Half-wit, I will conclude. Things to worry about:
- Worry about courage
- Worry about cleanliness
- Worry about efficiency
- Worry about horsemanship…
Things not to worry about:
- Don’t worry about popular opinion
- Don’t worry about dolls
- Don’t worry about the past
- Don’t worry about the future
- Don’t worry about growing up
- Don’t worry about anybody getting ahead of you
- Don’t worry about triumph
- Don’t worry about failure unless it comes through your own fault
- Don’t worry about mosquitoes
- Don’t worry about flies
- Don’t worry about insects in general
- Don’t worry about parents
- Don’t worry about boys
- Don’t worry about disappointments
- Don’t worry about pleasures
- Don’t worry about satisfactions
Many years ago I read this in a letter that F. Scott Fitzgerald wrote to his 11 year old daughter while she was away at summer camp.
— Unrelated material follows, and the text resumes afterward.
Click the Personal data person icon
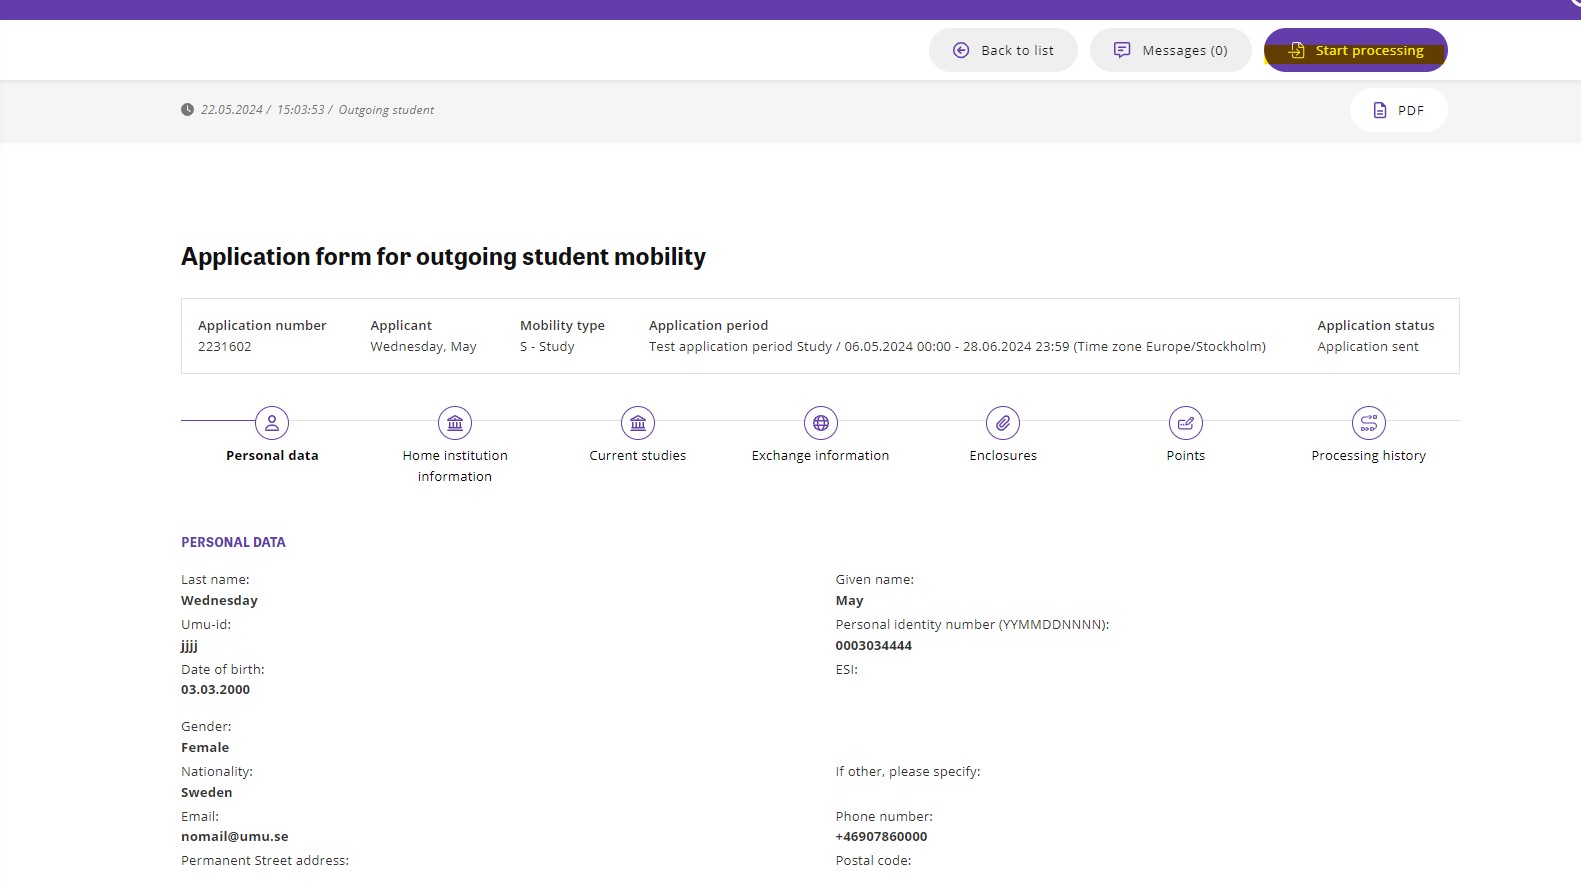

It brilliantly shows that author’s sense of humor and love for his daughter along with a healthy does of life advice but what always stuck with me is that part where he says she should worry about horsemanship. As a young woman I wondered why he would include that in a list of things to worry about. I completely understood worrying about courage, cleanliness and efficiency but horsemanship? Was he just being humorous? Maybe it was an inside joke between the two of them, like calling her Egg. I mean cars had already replaced horsepower in people’s daily lives and horses just served pleasurable pursuits by 1933 when the letter was written.
As I grew into a more (ahem) mature woman I understood the brilliance of his advice on a deeper level. One by one over the years I have ticked off all the items on the list of things to not to worry about and I have felt freer and freer with every thing I have let go of. But the horsemanship problem persisted. I could understand me worrying about it, after all I am an equestrian. My relationship with my horse is important to me, if I had a good relationship with my horse I was bound to do better at horse shows but why would that be good advice for anyone else. Maybe his daughter was big into horses. That had to be the answer.
It wasn’t until I had a daughter of my own that I fully understood the horsemanship advice. Good horsemanship requires that you take your partner’s feelings into consideration. It’s not meeting someone 1/2 way, it is fully committing to going 100% to them. It’s being sensitive enough to read someone’s emotions without saying a word. It’s caring enough about those emotions to want to help them work through them in the most patient and gentle way possible. Anyone who has ever tried to force a frightened horse to do something knows exactly how this works out. It is being firm with your boundaries and learning to stand your ground. It is being aware of your surroundings. It is understanding your effect on others. It is learning to pick yourself up, dust yourself off and keep moving forward. It is that deep understanding that when you don’t put the time and effort in you will miss your mark and have no one to blame but yourself (ouch). It is learning patience and dedication and taking care of someone else’s needs before your own. It is learning to value and care for the things in your life if you want them to last. There are so many life skills that one picks up over a lifetime of working with horses but the baseline is always working to improve yourself. I understand now that you should worry about your horsemanship because life and horsemanship are lifelong journeys of learning to be and do better.